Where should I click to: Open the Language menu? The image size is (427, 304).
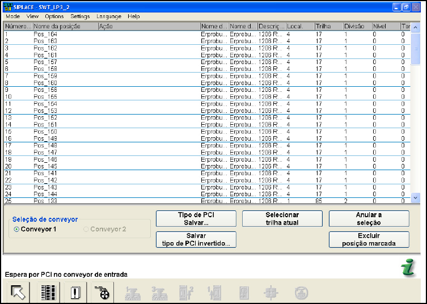108,16
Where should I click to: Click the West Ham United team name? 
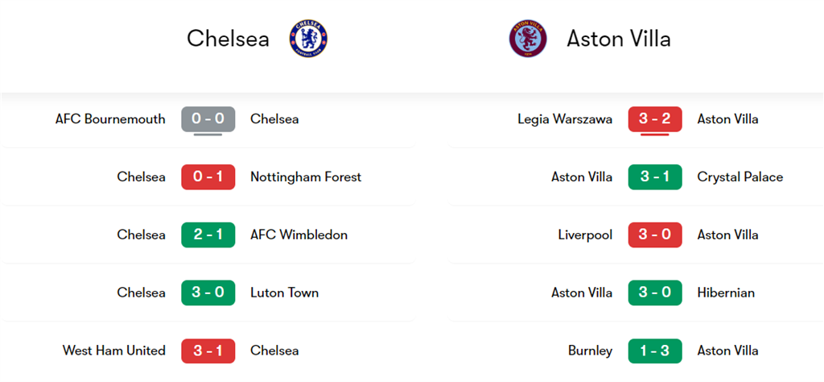tap(114, 351)
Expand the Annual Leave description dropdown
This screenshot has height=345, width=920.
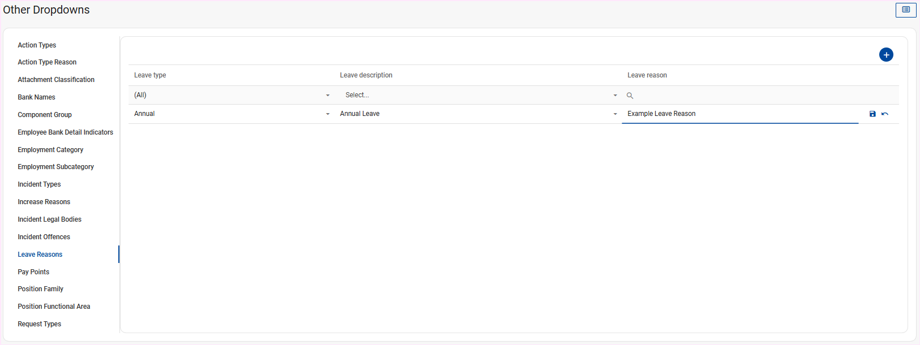615,114
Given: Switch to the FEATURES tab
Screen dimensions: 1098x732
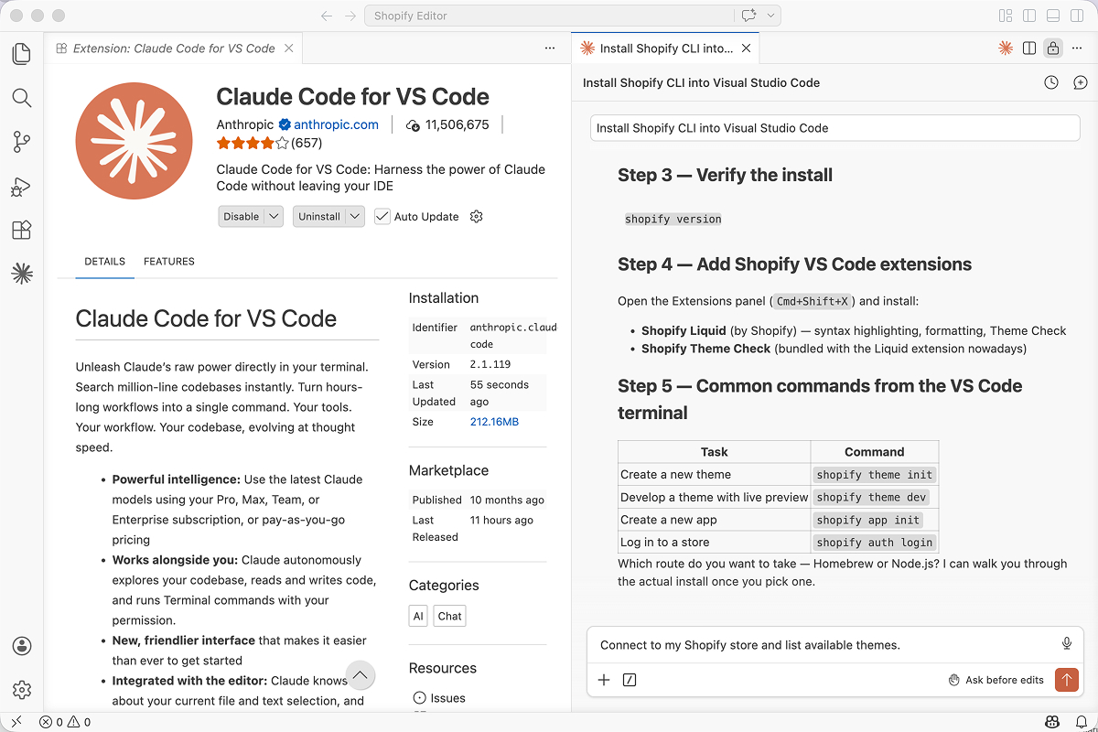Looking at the screenshot, I should (x=168, y=261).
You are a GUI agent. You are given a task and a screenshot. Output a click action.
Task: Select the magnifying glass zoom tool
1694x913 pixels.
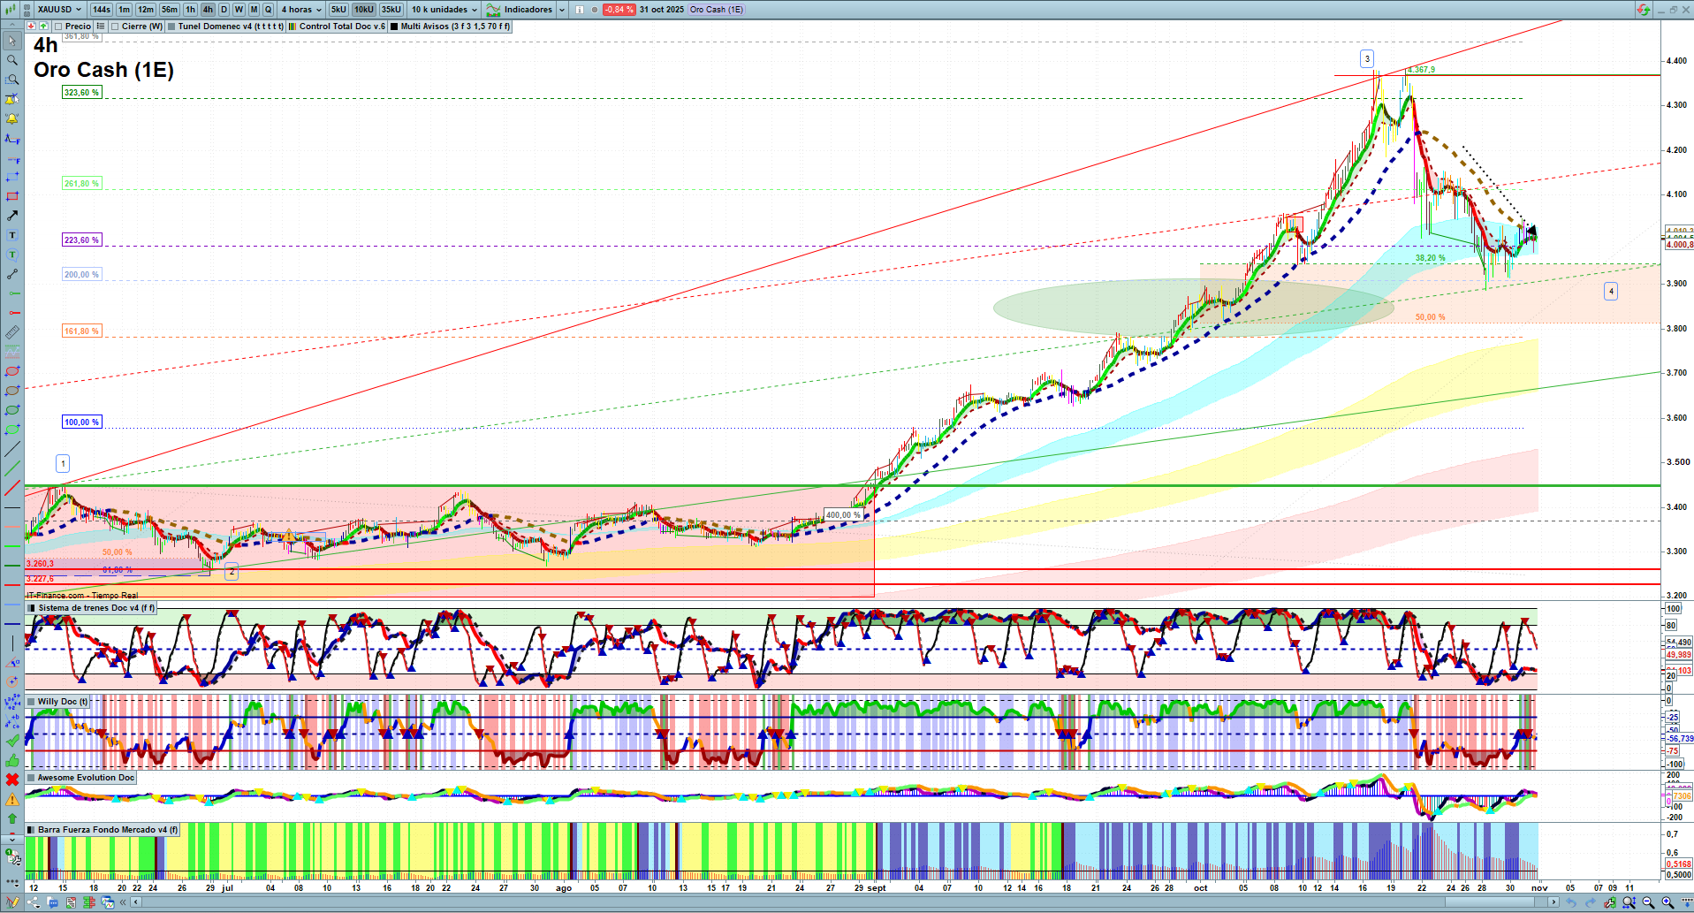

*TASK DIRECTIONS:*
Counting the line with "Given: Switch to the FEATURES tab" and the last line of the data above, transcribe those two lines and every line between them exactly, without the pictures.

*SOLVED PROBLEM:*
Given: Switch to the FEATURES tab
Screen dimensions: 1098x732
Looking at the screenshot, I should (x=168, y=261).
You are a GUI agent. You are given a task and a screenshot. Output a click action.
Task: Select the magnifying glass zoom tool
1694x913 pixels.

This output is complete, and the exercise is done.